Que le militant soit élu ou ne le soit pas, le point de vue est le même. Ce qui est vrai, c’est qu’il y a aussi dans ce débat un attachement des élus communistes à défendre l’importance et l’intérêt de leur rôle et de leur travail, tout comme la difficulté d’obtenir des avancées dans un rapport de force qui se complique. C’est ce rapport de force qu’on doit améliorer au premier tour. Il y a donc convergence entre les attentes de tous.

Le parti communiste français semble toujours être tiraillé entre la participation au pouvoir et la radicalité.

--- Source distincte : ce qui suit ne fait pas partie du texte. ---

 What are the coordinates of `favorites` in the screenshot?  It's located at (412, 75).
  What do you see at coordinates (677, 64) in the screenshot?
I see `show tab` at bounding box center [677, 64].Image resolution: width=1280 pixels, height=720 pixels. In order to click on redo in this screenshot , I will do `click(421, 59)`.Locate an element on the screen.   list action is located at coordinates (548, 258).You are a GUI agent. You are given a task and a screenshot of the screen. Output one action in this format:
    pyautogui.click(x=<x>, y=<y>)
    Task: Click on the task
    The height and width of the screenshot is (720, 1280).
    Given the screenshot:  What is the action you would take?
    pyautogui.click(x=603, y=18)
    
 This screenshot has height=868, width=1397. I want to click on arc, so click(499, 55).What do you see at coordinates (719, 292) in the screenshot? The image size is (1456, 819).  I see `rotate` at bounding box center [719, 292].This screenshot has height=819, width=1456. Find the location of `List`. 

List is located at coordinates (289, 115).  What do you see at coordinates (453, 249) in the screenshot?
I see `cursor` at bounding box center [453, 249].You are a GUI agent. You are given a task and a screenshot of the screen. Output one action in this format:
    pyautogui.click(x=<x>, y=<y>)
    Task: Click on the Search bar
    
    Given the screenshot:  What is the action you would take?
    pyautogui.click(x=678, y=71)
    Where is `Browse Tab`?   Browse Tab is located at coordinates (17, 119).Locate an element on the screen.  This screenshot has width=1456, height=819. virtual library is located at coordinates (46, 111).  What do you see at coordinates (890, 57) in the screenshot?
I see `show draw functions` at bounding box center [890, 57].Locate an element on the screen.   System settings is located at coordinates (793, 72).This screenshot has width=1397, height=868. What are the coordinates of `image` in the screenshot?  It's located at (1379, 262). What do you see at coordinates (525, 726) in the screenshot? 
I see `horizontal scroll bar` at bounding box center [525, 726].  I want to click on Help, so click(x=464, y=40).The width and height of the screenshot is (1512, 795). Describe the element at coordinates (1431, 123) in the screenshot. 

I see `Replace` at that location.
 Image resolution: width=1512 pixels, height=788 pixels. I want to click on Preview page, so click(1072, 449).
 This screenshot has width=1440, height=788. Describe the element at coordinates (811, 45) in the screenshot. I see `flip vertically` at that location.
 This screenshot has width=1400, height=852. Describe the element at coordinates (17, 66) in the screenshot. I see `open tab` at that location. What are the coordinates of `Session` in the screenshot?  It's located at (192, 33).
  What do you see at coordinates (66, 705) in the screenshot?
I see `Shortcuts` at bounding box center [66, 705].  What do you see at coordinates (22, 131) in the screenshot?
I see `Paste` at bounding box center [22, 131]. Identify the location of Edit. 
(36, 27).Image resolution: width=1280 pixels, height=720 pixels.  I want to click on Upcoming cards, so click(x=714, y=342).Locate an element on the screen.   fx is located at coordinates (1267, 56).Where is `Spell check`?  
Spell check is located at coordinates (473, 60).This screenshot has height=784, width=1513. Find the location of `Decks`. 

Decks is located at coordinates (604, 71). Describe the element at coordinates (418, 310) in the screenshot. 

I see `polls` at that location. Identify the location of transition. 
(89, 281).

Comment l’expliquez-vous ?

Le rapport aux institutions est profond dans le PCF et lui a permis d’être un grand parti dans l’histoire de la République française. Défendre un ancrage social et le porter jusque sur les bancs des assemblées, voilà ce qui a longtemps fait la force et l’importance du communisme français. Le programme du conseil national de la résistance reste un exemple de participation au pouvoir, où on a obtenu la sécurité sociale ou des nationalisations, malgré un contexte politique peu favorable. De même l’ancrage territorial du PCF aujourd’hui est le résultat de politiques locales, sociales ou culturelles, impulsées par nos élus depuis plusieurs dizaines d’années. Et ce serait une folie, dans le contexte actuel d’un Sarkozy voulant s’attaquer aux collectivités locales, que de déserter le terrain de l’exercice du pouvoir. Cela ne veut pas dire qu’il faut abandonner tout rapport de force.

Il y a un ancrage du communisme dans l’histoire de la Nation, malgré le déclin politique et électoral. Notre histoire est inscrite dans la culture nationale, notamment parce qu’on a toujours cherché à mettre les mains dans le cambouis. C’est aussi lié à la tradi- tion démocratique et républicaine française : avoir construit dans des luttes un rapport de force, mais aussi être des acteurs politiques. Ça marque l’histoire du pays, mais ça marque aussi l’histoire du parti.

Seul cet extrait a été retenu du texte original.